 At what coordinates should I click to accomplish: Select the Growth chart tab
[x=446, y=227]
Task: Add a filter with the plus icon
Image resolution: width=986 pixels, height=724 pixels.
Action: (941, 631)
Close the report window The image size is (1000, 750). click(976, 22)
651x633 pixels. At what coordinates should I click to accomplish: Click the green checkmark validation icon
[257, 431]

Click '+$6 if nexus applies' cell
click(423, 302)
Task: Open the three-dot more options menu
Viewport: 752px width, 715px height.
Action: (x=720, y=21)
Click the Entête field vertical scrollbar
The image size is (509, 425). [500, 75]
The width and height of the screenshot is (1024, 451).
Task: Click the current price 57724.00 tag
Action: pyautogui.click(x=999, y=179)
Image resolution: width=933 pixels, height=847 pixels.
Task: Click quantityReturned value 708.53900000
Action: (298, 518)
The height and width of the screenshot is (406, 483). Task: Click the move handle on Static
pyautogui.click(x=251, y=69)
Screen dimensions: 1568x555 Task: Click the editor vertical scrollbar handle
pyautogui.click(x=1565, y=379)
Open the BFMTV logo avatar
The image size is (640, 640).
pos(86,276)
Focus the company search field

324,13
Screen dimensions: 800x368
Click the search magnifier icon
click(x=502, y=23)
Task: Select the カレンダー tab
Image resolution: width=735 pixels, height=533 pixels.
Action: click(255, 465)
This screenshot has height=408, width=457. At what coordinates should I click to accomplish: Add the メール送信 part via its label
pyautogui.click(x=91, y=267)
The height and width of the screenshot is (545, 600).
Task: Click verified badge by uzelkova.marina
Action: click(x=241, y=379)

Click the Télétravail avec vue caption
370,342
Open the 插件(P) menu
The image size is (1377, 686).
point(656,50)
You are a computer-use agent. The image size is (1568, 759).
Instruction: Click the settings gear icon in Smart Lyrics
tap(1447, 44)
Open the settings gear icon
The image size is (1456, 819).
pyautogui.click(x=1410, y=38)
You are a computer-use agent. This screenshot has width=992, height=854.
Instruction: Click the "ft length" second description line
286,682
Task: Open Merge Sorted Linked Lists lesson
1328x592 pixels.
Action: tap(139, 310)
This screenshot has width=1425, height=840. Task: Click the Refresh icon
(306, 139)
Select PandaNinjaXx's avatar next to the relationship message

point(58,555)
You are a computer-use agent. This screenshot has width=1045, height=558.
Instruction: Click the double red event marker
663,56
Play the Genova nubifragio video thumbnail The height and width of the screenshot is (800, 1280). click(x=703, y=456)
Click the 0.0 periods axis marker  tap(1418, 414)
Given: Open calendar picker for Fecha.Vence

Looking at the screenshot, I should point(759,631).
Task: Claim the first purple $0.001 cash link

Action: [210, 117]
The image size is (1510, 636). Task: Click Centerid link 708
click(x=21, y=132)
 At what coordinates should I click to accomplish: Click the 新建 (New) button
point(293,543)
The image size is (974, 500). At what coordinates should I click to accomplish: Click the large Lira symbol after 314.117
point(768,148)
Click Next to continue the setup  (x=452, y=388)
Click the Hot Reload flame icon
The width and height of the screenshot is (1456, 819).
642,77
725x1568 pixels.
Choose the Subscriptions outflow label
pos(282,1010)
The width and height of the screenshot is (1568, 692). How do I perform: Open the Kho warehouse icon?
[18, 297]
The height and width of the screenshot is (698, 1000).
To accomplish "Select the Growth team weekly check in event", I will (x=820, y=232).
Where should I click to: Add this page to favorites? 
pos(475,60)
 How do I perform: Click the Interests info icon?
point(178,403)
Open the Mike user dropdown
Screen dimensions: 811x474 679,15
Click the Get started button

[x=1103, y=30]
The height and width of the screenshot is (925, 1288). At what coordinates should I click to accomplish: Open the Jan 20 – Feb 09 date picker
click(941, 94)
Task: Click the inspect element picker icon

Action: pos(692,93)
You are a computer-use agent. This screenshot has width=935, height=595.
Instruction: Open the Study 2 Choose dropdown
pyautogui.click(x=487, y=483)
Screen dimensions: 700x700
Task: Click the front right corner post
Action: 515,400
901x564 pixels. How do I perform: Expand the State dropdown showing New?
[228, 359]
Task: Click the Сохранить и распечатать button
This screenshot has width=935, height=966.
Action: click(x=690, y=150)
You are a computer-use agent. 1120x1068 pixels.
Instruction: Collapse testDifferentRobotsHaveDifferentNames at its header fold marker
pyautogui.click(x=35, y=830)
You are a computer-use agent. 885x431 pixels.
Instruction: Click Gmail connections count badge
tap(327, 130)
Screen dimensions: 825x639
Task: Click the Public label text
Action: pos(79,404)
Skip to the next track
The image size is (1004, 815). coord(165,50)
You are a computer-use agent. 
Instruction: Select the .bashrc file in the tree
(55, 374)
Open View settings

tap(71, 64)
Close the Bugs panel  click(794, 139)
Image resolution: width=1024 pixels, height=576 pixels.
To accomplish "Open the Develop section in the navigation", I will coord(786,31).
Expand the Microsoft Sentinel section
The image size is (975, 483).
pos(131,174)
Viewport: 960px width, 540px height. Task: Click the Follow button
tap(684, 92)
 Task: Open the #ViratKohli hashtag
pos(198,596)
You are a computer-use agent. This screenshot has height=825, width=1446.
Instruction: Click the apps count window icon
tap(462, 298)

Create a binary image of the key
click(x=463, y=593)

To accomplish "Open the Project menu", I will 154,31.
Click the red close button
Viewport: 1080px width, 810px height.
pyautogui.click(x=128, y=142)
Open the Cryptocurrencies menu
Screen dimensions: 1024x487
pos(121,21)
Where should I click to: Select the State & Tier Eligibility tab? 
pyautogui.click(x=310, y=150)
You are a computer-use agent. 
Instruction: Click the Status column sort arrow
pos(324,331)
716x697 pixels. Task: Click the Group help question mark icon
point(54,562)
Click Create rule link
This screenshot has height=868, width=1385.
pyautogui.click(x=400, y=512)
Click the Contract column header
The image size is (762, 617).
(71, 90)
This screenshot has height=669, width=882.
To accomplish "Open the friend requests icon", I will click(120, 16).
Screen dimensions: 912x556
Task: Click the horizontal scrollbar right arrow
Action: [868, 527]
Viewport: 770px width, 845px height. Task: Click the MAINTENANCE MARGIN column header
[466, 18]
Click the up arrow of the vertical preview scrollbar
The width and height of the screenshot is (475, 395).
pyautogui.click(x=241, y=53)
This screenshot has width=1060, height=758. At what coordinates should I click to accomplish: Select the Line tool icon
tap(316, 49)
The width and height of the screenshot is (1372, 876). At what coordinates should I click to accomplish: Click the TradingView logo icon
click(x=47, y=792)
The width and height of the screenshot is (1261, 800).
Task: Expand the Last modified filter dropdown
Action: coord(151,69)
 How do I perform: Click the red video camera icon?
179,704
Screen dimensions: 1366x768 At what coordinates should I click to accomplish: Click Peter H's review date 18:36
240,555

************

** About this task **
In the entries above, the lines between the one holding "has width=1045, height=558." and the one holding "Click Next to", inclusive, are to be printed exactly as written, and those alone.

** Task response **
You are a computer-use agent. This screenshot has width=1045, height=558.
Instruction: Click the double red event marker
663,56
Play the Genova nubifragio video thumbnail The height and width of the screenshot is (800, 1280). click(x=703, y=456)
Click the 0.0 periods axis marker  tap(1418, 414)
Given: Open calendar picker for Fecha.Vence

Looking at the screenshot, I should point(759,631).
Task: Claim the first purple $0.001 cash link

Action: [210, 117]
The image size is (1510, 636). Task: Click Centerid link 708
click(x=21, y=132)
 At what coordinates should I click to accomplish: Click the 新建 (New) button
point(293,543)
The image size is (974, 500). At what coordinates should I click to accomplish: Click the large Lira symbol after 314.117
point(768,148)
Click Next to continue the setup  (x=452, y=388)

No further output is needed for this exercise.